## Instructions to follow
The answer must be every entry, retyped without a single difference.

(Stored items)

########################################

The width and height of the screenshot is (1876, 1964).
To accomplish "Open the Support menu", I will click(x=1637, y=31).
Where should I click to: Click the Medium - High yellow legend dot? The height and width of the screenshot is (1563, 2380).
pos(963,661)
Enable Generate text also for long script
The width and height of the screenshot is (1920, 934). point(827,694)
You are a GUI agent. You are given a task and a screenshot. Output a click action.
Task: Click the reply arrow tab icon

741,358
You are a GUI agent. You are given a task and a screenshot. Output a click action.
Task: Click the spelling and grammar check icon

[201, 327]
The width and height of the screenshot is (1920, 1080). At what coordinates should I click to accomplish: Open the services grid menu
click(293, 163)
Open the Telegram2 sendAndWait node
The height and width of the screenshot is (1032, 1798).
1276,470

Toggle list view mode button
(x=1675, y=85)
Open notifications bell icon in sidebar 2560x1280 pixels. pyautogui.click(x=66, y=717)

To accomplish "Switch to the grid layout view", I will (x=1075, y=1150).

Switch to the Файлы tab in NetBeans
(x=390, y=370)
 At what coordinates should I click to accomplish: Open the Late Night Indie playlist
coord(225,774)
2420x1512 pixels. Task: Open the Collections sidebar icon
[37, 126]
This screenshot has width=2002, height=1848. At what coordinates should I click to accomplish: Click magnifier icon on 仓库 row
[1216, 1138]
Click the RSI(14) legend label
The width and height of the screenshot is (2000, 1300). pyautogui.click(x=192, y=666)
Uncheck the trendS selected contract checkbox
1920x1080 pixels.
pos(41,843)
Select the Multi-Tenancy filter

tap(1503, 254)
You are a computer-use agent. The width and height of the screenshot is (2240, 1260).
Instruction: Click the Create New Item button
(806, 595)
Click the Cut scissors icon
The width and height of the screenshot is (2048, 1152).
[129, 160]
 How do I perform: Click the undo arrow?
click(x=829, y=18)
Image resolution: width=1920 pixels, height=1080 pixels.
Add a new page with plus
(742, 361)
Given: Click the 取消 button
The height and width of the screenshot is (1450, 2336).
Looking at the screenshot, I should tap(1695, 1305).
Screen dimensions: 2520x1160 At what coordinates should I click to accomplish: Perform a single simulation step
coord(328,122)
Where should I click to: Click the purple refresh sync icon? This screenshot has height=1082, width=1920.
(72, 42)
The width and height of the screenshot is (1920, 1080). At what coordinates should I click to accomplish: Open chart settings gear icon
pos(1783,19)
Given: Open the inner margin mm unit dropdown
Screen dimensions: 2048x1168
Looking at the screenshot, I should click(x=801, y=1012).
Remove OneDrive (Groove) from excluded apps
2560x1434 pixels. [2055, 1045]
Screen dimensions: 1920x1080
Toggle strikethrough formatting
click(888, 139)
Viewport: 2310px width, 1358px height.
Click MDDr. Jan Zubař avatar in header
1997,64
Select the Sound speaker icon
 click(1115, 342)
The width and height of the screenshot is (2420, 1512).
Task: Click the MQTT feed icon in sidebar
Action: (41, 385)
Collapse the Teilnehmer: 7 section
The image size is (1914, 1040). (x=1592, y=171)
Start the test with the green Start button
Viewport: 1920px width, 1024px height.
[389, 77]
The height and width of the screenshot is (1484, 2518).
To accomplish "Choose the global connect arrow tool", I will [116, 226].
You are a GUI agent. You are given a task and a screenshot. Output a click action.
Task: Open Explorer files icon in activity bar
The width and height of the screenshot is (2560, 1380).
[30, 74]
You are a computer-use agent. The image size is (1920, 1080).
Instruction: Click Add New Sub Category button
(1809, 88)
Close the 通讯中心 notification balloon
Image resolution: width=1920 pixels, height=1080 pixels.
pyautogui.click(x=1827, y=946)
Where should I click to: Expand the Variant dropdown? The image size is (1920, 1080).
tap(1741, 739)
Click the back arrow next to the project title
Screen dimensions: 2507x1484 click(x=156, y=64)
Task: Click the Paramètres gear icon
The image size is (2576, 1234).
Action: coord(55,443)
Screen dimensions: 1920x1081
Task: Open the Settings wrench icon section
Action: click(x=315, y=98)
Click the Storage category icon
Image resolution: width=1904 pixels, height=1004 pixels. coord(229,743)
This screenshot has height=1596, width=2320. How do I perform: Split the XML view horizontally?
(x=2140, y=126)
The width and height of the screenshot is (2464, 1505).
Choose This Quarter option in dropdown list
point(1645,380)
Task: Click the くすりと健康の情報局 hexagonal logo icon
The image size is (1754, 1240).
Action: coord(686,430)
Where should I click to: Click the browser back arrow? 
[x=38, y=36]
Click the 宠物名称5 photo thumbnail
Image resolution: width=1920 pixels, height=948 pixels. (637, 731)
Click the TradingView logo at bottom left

########################################

## Expected answer
The width and height of the screenshot is (1876, 1964).
To accomplish "Open the Support menu", I will click(x=1637, y=31).
Where should I click to: Click the Medium - High yellow legend dot? The height and width of the screenshot is (1563, 2380).
pos(963,661)
Enable Generate text also for long script
The width and height of the screenshot is (1920, 934). point(827,694)
You are a GUI agent. You are given a task and a screenshot. Output a click action.
Task: Click the reply arrow tab icon

741,358
You are a GUI agent. You are given a task and a screenshot. Output a click action.
Task: Click the spelling and grammar check icon

[201, 327]
The width and height of the screenshot is (1920, 1080). At what coordinates should I click to accomplish: Open the services grid menu
click(293, 163)
Open the Telegram2 sendAndWait node
The height and width of the screenshot is (1032, 1798).
1276,470

Toggle list view mode button
(x=1675, y=85)
Open notifications bell icon in sidebar 2560x1280 pixels. pyautogui.click(x=66, y=717)

To accomplish "Switch to the grid layout view", I will (x=1075, y=1150).

Switch to the Файлы tab in NetBeans
(x=390, y=370)
 At what coordinates should I click to accomplish: Open the Late Night Indie playlist
coord(225,774)
2420x1512 pixels. Task: Open the Collections sidebar icon
[37, 126]
This screenshot has width=2002, height=1848. At what coordinates should I click to accomplish: Click magnifier icon on 仓库 row
[1216, 1138]
Click the RSI(14) legend label
The width and height of the screenshot is (2000, 1300). pyautogui.click(x=192, y=666)
Uncheck the trendS selected contract checkbox
1920x1080 pixels.
pos(41,843)
Select the Multi-Tenancy filter

tap(1503, 254)
You are a computer-use agent. The width and height of the screenshot is (2240, 1260).
Instruction: Click the Create New Item button
(806, 595)
Click the Cut scissors icon
The width and height of the screenshot is (2048, 1152).
[129, 160]
 How do I perform: Click the undo arrow?
click(x=829, y=18)
Image resolution: width=1920 pixels, height=1080 pixels.
Add a new page with plus
(742, 361)
Given: Click the 取消 button
The height and width of the screenshot is (1450, 2336).
Looking at the screenshot, I should tap(1695, 1305).
Screen dimensions: 2520x1160 At what coordinates should I click to accomplish: Perform a single simulation step
coord(328,122)
Where should I click to: Click the purple refresh sync icon? This screenshot has height=1082, width=1920.
(72, 42)
The width and height of the screenshot is (1920, 1080). At what coordinates should I click to accomplish: Open chart settings gear icon
pos(1783,19)
Given: Open the inner margin mm unit dropdown
Screen dimensions: 2048x1168
Looking at the screenshot, I should click(x=801, y=1012).
Remove OneDrive (Groove) from excluded apps
2560x1434 pixels. [2055, 1045]
Screen dimensions: 1920x1080
Toggle strikethrough formatting
click(888, 139)
Viewport: 2310px width, 1358px height.
Click MDDr. Jan Zubař avatar in header
1997,64
Select the Sound speaker icon
 click(1115, 342)
The width and height of the screenshot is (2420, 1512).
Task: Click the MQTT feed icon in sidebar
Action: (41, 385)
Collapse the Teilnehmer: 7 section
The image size is (1914, 1040). (x=1592, y=171)
Start the test with the green Start button
Viewport: 1920px width, 1024px height.
[389, 77]
The height and width of the screenshot is (1484, 2518).
To accomplish "Choose the global connect arrow tool", I will [116, 226].
You are a GUI agent. You are given a task and a screenshot. Output a click action.
Task: Open Explorer files icon in activity bar
The width and height of the screenshot is (2560, 1380).
[30, 74]
You are a computer-use agent. The image size is (1920, 1080).
Instruction: Click Add New Sub Category button
(1809, 88)
Close the 通讯中心 notification balloon
Image resolution: width=1920 pixels, height=1080 pixels.
pyautogui.click(x=1827, y=946)
Where should I click to: Expand the Variant dropdown? The image size is (1920, 1080).
tap(1741, 739)
Click the back arrow next to the project title
Screen dimensions: 2507x1484 click(x=156, y=64)
Task: Click the Paramètres gear icon
The image size is (2576, 1234).
Action: coord(55,443)
Screen dimensions: 1920x1081
Task: Open the Settings wrench icon section
Action: click(x=315, y=98)
Click the Storage category icon
Image resolution: width=1904 pixels, height=1004 pixels. coord(229,743)
This screenshot has height=1596, width=2320. How do I perform: Split the XML view horizontally?
(x=2140, y=126)
The width and height of the screenshot is (2464, 1505).
Choose This Quarter option in dropdown list
point(1645,380)
Task: Click the くすりと健康の情報局 hexagonal logo icon
The image size is (1754, 1240).
Action: coord(686,430)
Where should I click to: Click the browser back arrow? 
[x=38, y=36]
Click the 宠物名称5 photo thumbnail
Image resolution: width=1920 pixels, height=948 pixels. (637, 731)
Click the TradingView logo at bottom left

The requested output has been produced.